◆ **Exercise requirements**:
Rewrite the entries starting at the line with "Toggle heart on top-row Гора Эльбрус card" and ending at the last entry, changing "dropdown" to "menu" and leaving everything else the same.
◆ ◆ ◆
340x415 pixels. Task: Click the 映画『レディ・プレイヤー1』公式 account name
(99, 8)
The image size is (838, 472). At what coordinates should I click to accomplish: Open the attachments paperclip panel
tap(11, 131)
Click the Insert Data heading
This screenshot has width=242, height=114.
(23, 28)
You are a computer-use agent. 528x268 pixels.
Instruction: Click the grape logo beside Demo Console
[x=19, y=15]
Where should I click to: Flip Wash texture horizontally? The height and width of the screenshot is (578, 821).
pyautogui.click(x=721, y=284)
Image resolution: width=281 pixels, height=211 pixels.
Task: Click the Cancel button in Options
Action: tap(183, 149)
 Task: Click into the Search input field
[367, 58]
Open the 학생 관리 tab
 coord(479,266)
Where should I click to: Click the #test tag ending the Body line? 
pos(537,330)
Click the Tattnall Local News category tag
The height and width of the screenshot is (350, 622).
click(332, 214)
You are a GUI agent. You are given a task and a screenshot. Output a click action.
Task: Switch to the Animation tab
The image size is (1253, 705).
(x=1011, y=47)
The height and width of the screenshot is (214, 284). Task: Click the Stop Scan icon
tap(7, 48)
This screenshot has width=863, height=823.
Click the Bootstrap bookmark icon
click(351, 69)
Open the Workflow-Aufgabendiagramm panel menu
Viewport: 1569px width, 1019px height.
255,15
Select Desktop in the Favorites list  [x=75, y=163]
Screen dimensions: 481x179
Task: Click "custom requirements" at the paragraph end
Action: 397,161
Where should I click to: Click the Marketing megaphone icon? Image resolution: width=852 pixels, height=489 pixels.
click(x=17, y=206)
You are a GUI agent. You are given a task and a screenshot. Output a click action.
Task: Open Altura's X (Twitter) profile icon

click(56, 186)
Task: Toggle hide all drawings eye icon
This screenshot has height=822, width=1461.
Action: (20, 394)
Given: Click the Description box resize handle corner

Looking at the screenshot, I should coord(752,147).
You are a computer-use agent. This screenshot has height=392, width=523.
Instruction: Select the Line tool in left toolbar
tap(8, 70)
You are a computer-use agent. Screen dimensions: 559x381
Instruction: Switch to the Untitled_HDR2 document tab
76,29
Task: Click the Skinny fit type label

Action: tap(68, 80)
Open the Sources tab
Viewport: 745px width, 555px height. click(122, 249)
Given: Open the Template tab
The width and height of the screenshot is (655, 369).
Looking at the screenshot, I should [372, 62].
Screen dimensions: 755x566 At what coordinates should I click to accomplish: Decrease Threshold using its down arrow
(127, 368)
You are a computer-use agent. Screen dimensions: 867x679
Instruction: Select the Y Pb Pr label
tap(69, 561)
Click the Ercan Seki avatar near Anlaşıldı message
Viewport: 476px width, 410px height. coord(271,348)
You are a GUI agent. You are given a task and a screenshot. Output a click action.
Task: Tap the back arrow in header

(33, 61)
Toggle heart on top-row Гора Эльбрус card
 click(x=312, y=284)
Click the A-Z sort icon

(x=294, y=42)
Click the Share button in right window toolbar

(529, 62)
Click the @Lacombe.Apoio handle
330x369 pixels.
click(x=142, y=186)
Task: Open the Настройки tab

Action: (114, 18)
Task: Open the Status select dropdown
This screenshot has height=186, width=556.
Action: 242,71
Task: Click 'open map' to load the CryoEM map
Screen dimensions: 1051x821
◆ ◆ ◆
◆ **Answer to the problem**:
Toggle heart on top-row Гора Эльбрус card
 click(x=312, y=284)
Click the A-Z sort icon

(x=294, y=42)
Click the Share button in right window toolbar

(529, 62)
Click the @Lacombe.Apoio handle
330x369 pixels.
click(x=142, y=186)
Task: Open the Настройки tab

Action: (114, 18)
Task: Open the Status select menu
This screenshot has height=186, width=556.
Action: 242,71
Task: Click 'open map' to load the CryoEM map
Screen dimensions: 1051x821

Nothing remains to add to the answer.